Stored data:
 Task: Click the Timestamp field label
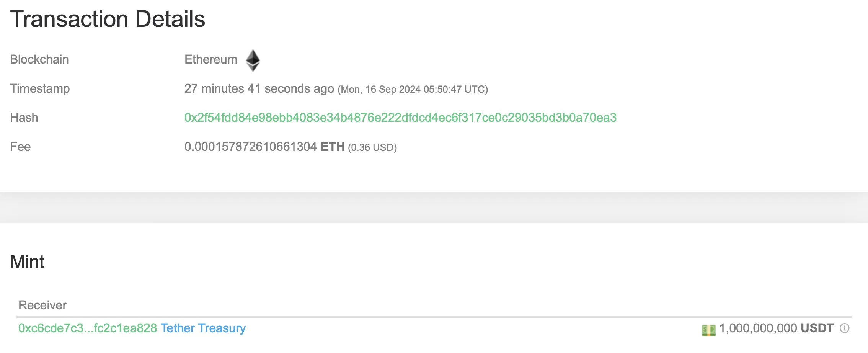[40, 88]
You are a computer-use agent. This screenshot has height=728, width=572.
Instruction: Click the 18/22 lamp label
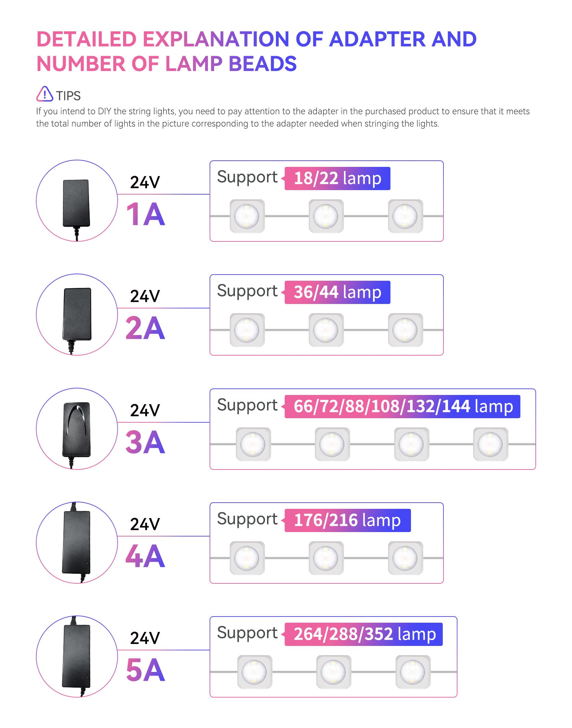pos(337,178)
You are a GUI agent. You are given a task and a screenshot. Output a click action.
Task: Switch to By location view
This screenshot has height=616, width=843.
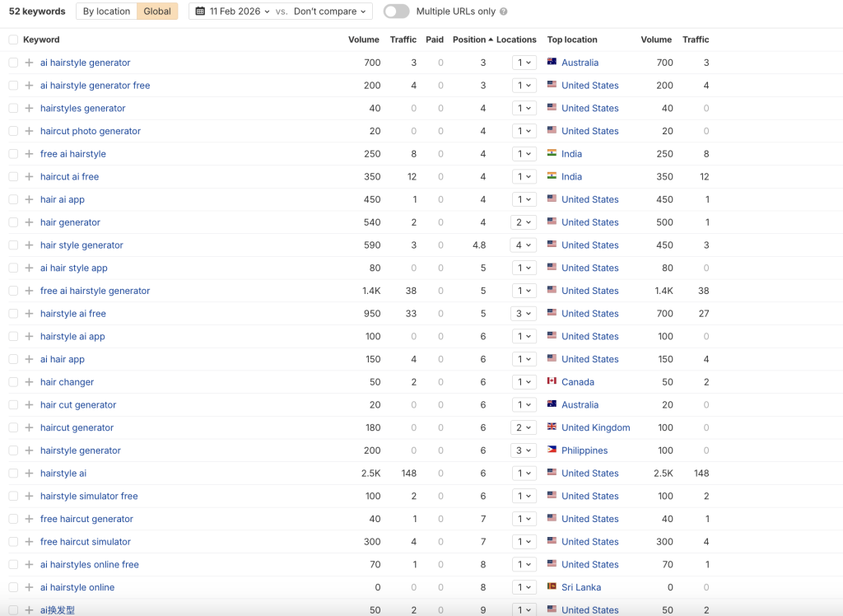pos(106,12)
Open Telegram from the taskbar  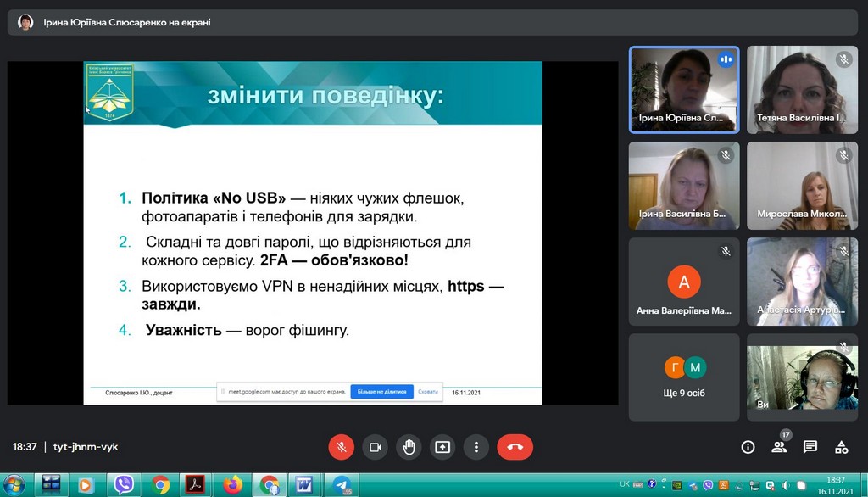(x=341, y=485)
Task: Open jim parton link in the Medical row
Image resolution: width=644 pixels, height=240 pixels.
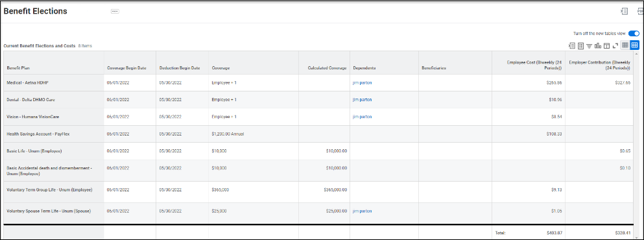Action: [363, 82]
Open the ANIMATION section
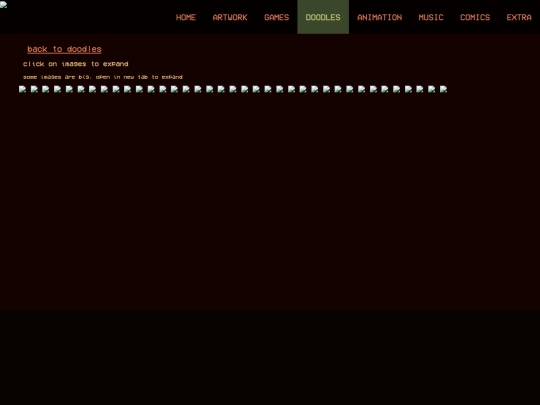This screenshot has height=405, width=540. coord(380,17)
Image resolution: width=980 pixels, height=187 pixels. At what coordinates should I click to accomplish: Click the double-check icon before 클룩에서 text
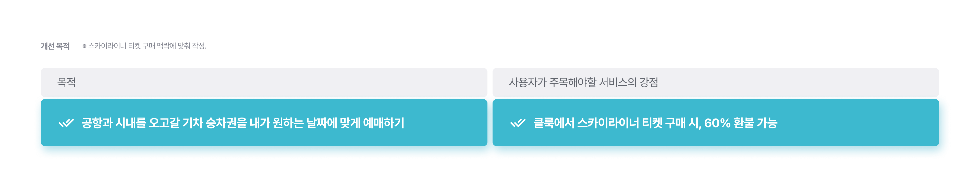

> Problem requirements
Take from the entries every line that has the string "agent".

> Exercise output
You are a computer-use agent. This screenshot has height=728, width=572.
You are a GUI agent. You are given a task and a screenshot. Output a click action.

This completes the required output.